**Task set**:
A. Summarize the 1977 French Grand Prix report in two sentences.
B. From the 1977 French Grand Prix report, reproduce the passage starting at "The 1977 French" and ending at "in his McLaren-Ford.".
C. Turn the paragraph of the 1977 French Grand Prix report that begins "The 80-lap race was won" into a short list, keeping its main facts.

**Source extract**:
The 1977 French Grand Prix was a Formula One motor race held at Dijon on 3 July 1977. It was race 9 of 17 in both the 1977 World Championship of F1 Drivers and the 1977 International Cup for F1 Constructors.

The 80-lap race was won by American driver Mario Andretti, driving a Lotus-Ford, after he started from pole position. Northern Irishman John Watson led for most of the race in his Brabham-Alfa Romeo, before Andretti passed him on the final lap. Watson finished 1.55 seconds behind the American, with Englishman James Hunt third in his McLaren-Ford.

Austrian Niki Lauda finished fifth in his Ferrari to take the lead of the Drivers' Championship from South African Jody Scheckter, who failed to finish in his Wolf-Ford.

**Stored records**:

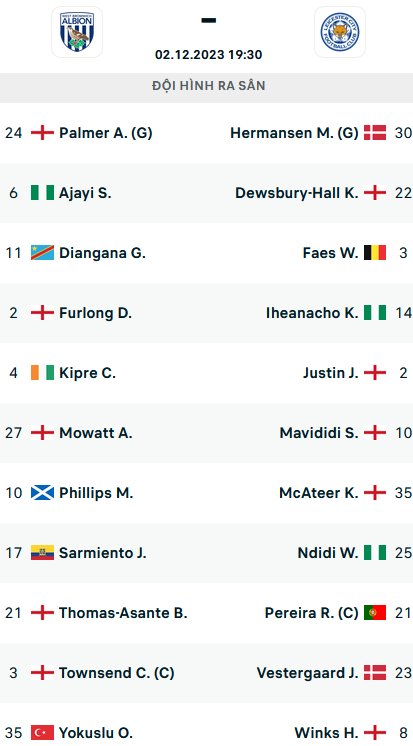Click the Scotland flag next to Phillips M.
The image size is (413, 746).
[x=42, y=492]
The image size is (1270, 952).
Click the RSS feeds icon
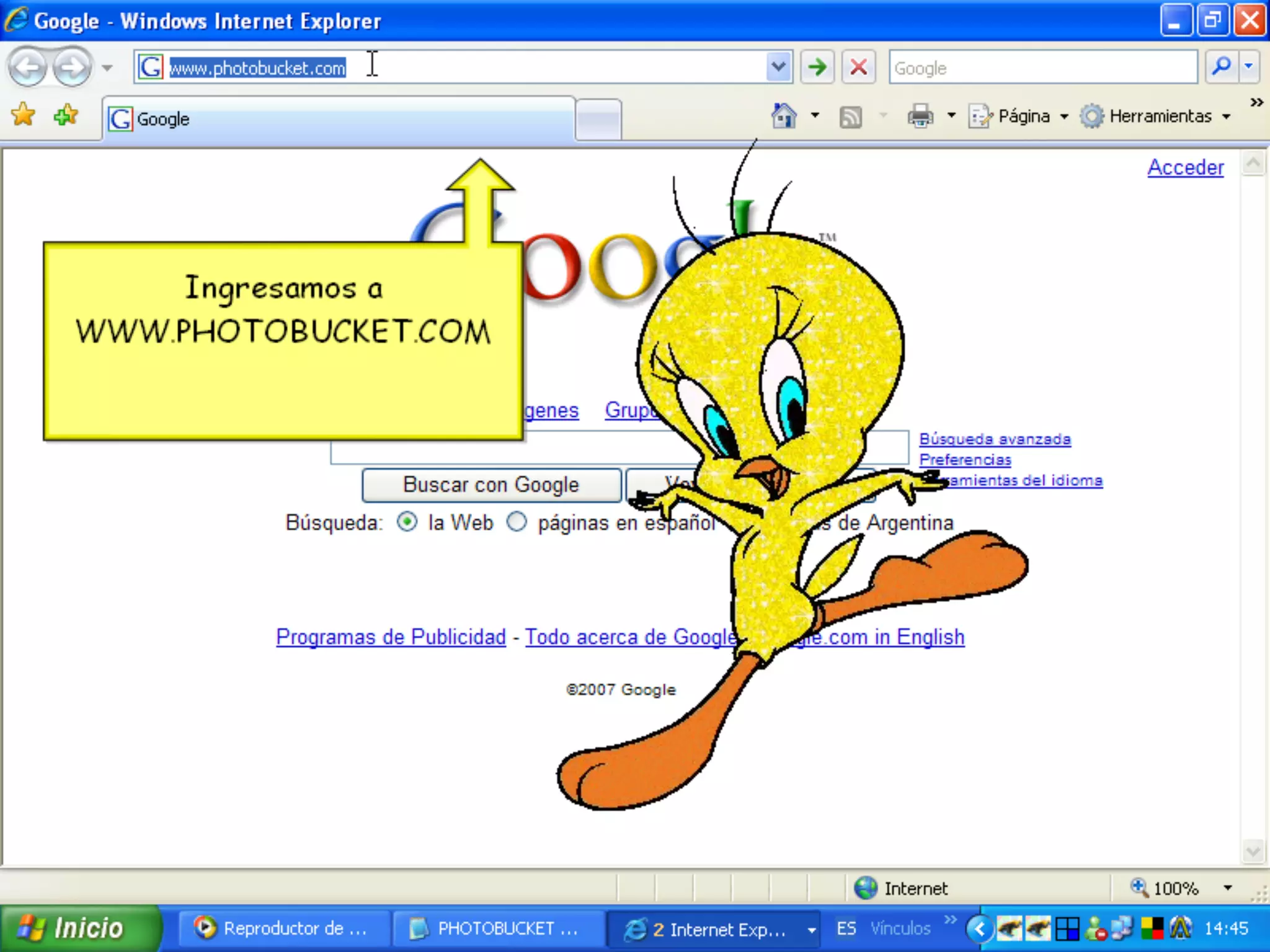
--
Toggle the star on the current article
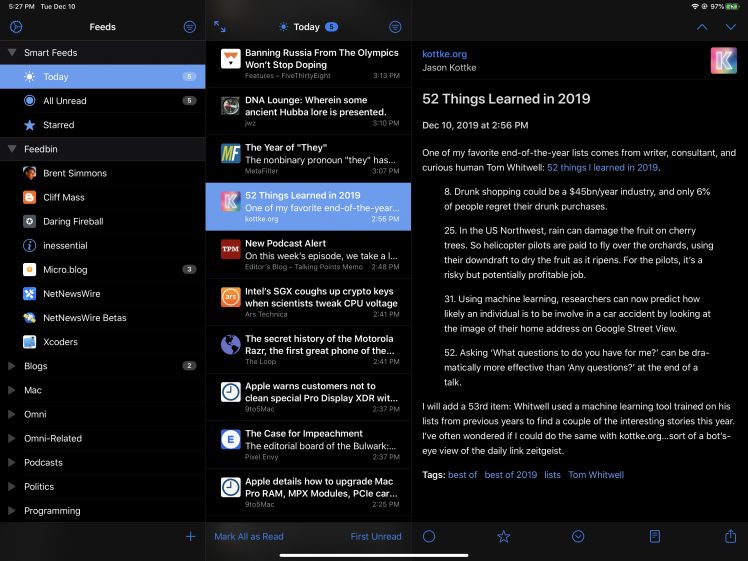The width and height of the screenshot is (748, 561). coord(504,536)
--
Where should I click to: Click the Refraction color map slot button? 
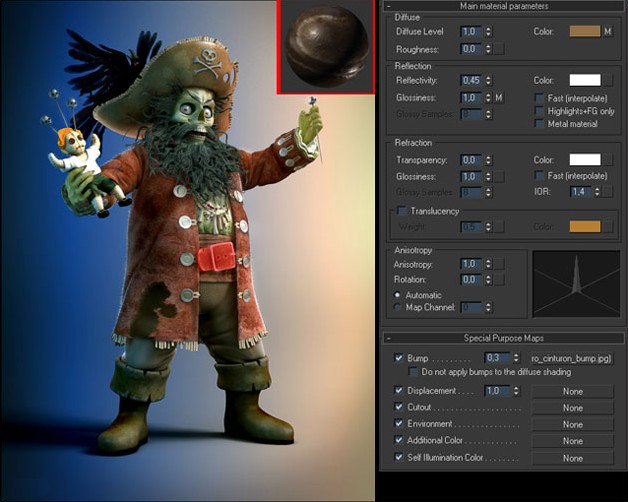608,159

**Solutions to the exercise**:
A. The 1977 French Grand Prix was held at Dijon on 3 July 1977 as the ninth of 17 races in both that year's drivers' and constructors' championships. Mario Andretti won from pole position in a Lotus-Ford by passing John Watson, who had led for most of the race, on the final lap, and Niki Lauda's fifth place put him ahead in the Drivers' Championship.

B.
The 1977 French Grand Prix was a Formula One motor race held at Dijon on 3 July 1977. It was race 9 of 17 in both the 1977 World Championship of F1 Drivers and the 1977 International Cup for F1 Constructors.

The 80-lap race was won by American driver Mario Andretti, driving a Lotus-Ford, after he started from pole position. Northern Irishman John Watson led for most of the race in his Brabham-Alfa Romeo, before Andretti passed him on the final lap. Watson finished 1.55 seconds behind the American, with Englishman James Hunt third in his McLaren-Ford.

C.
- Race length: 80 laps
- Winner: Mario Andretti (American), in a Lotus-Ford, starting from pole position
- John Watson (Northern Irish), in a Brabham-Alfa Romeo, led for most of the race until Andretti passed him on the final lap. He finished second, 1.55 seconds behind.
- Third place: James Hunt (English), in a McLaren-Ford